Boris Johnson’s spokesman also dismissed the idea of allowing MPs to ratify a trade deal retrospectively as time was too short, saying the Commons would have a vote on any agreement before it came into force.
With talks between EU and UK negotiators still ongoing and bogged down in disagreements over areas including fishing and common rules and standards, there is little more than a week until the end of the post-Brexit transition deal.
Some Conservative MPs argued on Monday that with the UK still reeling from the coronavirus pandemic and freight already disrupted by a halt imposed by France due to the spread of a fast-transmitting variant of Covid, leaving without a trade deal on 1 January should be avoided.
Tobias Ellwood, the former defence minister, tweeted: “Let Brexit trade talks continue. These are far from ideal conditions to rationally determine our future prosperity and security terms. If there’s no deal by new year let’s do what’s best for the UK and pause the clock.”
Simon Hoare, the North Dorset MP, tweeted that it was “time for maturity”, saying: “There’s no parly time to scrutinise and agree a deal, and daily clarity of the dangers to our already pressured economy of no deal is alarming.”
In a statement, Sadiq Khan, the mayor of London, said the idea of leaving the EU without a trade deal “was reckless even before the latest surge in Covid cases”, saying this should not be allowed to happen.
However, the Labour leader, Keir Starmer, declined on Monday to back a possible extension, saying only that he wanted Johnson to deliver a deal this week.
Asked following a speech on devolution if he agreed with the calls, Starmer said: “I don’t want an extension. I want the deal. The prime minister said he had an oven ready deal … I say to the prime minister, ‘Get on and deliver the deal you promised.’”
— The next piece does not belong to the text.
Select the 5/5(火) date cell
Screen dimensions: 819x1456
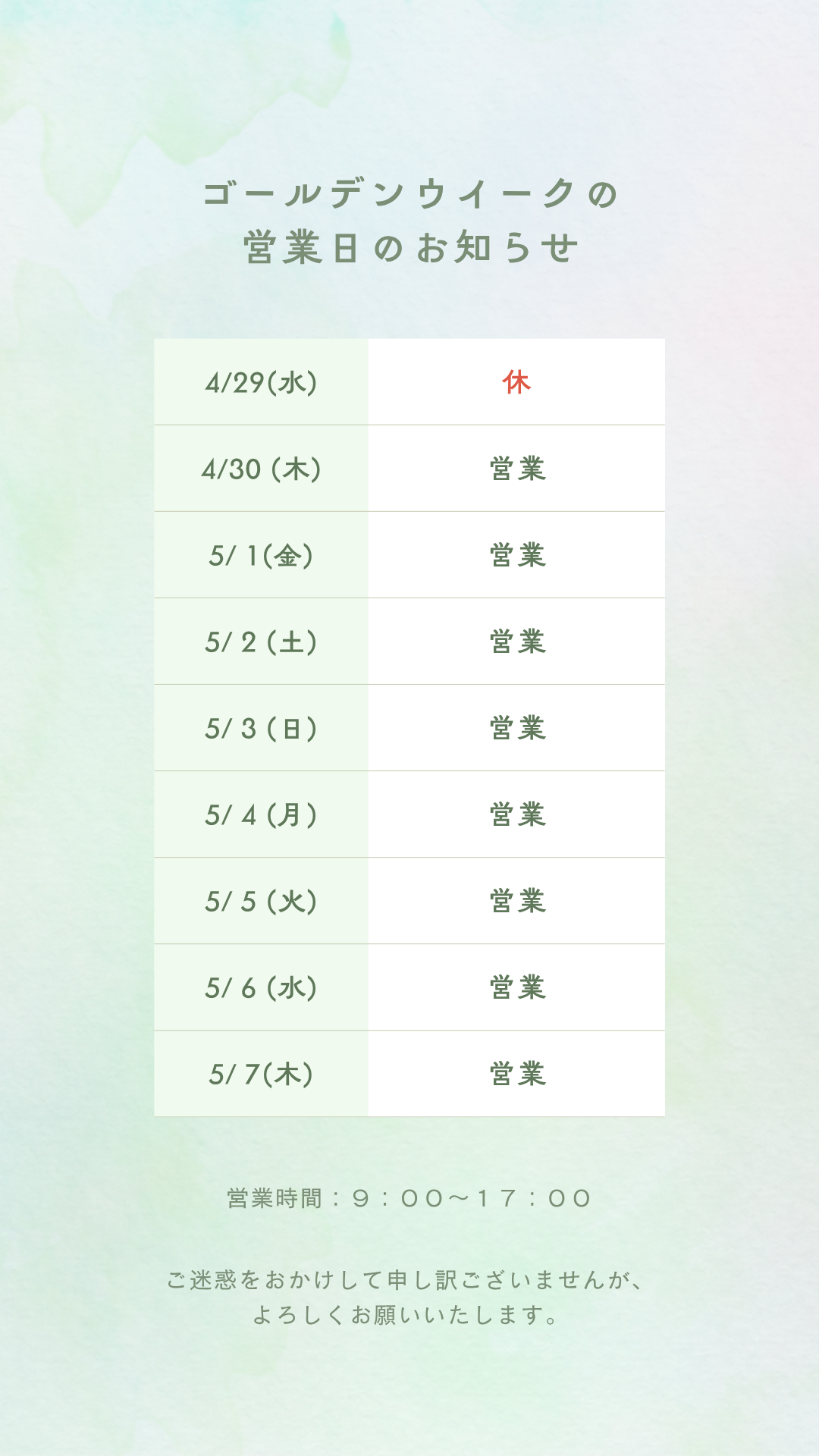[x=261, y=901]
Speaking after his first major policy speech on the union, in which he pledged to “make devolution a reality” under a Labour government, Starmer added: “It would be far better for the government to get the deal over the line today, tomorrow or some time this week.”
Johnson will face fury from Brexit-minded backbenchers if he does agree any delay. His spokesman said this would not happen, while saying talks with the EU “remain difficult”.
“Our position on the transition period is clear. It will end on 31 December. That remains our position,” he said. “We obviously need to ratify any agreement ahead of 1 January, which means that time is in short supply.”
The spokesman ruled out the idea of retrospective parliamentary approval: “We’ve said before that we will need to ratify any agreement ahead of 1 January. The leader of the house made it clear that we would recall parliament in order to give MPs a vote on the necessary legislation.”